**What you will do**: First find the line with "The image size is (1456, 835)." in the entries below, then set down exactly every line through the line with "Task: Open CDE calendar Nov 11 icon", that line included.

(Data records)
• • •

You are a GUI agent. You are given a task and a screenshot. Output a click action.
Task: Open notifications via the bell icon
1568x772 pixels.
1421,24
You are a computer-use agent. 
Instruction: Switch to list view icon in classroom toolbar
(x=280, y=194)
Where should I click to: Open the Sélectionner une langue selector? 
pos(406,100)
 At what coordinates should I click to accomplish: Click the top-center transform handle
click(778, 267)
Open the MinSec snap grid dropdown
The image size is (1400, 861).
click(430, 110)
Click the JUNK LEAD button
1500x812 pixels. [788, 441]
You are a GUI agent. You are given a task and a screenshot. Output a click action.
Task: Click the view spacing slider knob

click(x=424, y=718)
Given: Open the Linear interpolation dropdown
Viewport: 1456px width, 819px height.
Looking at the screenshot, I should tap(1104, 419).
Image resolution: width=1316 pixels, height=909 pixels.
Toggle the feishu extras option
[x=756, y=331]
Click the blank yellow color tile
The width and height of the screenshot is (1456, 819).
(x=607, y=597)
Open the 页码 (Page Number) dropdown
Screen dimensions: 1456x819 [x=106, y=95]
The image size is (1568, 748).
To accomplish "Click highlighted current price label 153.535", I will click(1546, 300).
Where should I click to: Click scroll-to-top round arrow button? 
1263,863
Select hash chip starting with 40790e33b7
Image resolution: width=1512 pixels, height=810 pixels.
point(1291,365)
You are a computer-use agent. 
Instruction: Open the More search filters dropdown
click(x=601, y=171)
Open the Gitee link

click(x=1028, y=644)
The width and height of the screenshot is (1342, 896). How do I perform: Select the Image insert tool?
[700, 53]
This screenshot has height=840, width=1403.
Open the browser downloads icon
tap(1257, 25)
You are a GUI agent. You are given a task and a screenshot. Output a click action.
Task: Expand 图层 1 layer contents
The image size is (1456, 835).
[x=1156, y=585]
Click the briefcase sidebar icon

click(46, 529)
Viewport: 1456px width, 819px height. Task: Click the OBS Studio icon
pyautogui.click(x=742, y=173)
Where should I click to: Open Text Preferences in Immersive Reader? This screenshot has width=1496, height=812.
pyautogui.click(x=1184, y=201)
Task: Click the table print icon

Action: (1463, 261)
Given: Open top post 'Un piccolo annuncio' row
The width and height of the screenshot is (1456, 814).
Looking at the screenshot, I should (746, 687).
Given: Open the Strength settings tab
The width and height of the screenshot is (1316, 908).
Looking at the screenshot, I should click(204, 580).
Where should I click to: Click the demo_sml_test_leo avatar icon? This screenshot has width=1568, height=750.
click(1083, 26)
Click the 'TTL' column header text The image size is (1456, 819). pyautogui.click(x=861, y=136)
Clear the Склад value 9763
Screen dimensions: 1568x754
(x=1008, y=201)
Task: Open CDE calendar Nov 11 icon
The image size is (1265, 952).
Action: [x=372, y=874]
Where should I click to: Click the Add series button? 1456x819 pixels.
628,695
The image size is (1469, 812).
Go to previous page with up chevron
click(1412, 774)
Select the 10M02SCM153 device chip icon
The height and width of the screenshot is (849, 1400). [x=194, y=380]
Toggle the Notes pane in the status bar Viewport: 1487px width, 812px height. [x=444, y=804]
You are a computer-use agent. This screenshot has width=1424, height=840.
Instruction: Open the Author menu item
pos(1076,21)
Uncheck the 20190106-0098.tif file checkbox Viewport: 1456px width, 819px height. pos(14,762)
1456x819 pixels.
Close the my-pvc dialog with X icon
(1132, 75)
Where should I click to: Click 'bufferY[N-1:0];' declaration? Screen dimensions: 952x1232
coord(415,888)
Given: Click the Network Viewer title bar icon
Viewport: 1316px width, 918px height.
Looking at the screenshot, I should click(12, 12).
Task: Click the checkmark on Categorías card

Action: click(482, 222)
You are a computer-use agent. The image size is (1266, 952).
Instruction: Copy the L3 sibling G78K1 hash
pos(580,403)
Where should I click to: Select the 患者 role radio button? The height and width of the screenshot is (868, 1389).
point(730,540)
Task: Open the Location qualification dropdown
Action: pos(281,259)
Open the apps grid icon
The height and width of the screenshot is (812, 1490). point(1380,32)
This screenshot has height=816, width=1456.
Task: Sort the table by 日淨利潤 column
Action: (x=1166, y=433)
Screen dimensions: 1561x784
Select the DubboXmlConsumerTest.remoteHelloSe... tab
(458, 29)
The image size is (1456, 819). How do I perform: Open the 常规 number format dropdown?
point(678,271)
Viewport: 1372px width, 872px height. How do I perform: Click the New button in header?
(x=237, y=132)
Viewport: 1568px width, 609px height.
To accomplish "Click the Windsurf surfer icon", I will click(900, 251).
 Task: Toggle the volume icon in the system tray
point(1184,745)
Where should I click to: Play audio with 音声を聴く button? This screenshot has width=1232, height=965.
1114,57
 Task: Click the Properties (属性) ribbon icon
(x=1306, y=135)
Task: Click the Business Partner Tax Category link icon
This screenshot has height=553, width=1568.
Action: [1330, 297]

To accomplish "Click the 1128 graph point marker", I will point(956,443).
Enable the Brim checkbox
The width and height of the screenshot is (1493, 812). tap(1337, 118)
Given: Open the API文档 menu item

• • •

**Completed task**:
The image size is (1456, 835).
[x=1156, y=585]
Click the briefcase sidebar icon

click(46, 529)
Viewport: 1456px width, 819px height. Task: Click the OBS Studio icon
pyautogui.click(x=742, y=173)
Where should I click to: Open Text Preferences in Immersive Reader? This screenshot has width=1496, height=812.
pyautogui.click(x=1184, y=201)
Task: Click the table print icon

Action: (1463, 261)
Given: Open top post 'Un piccolo annuncio' row
The width and height of the screenshot is (1456, 814).
Looking at the screenshot, I should (746, 687).
Given: Open the Strength settings tab
The width and height of the screenshot is (1316, 908).
Looking at the screenshot, I should click(204, 580).
Where should I click to: Click the demo_sml_test_leo avatar icon? This screenshot has width=1568, height=750.
click(1083, 26)
Click the 'TTL' column header text The image size is (1456, 819). pyautogui.click(x=861, y=136)
Clear the Склад value 9763
Screen dimensions: 1568x754
(x=1008, y=201)
Task: Open CDE calendar Nov 11 icon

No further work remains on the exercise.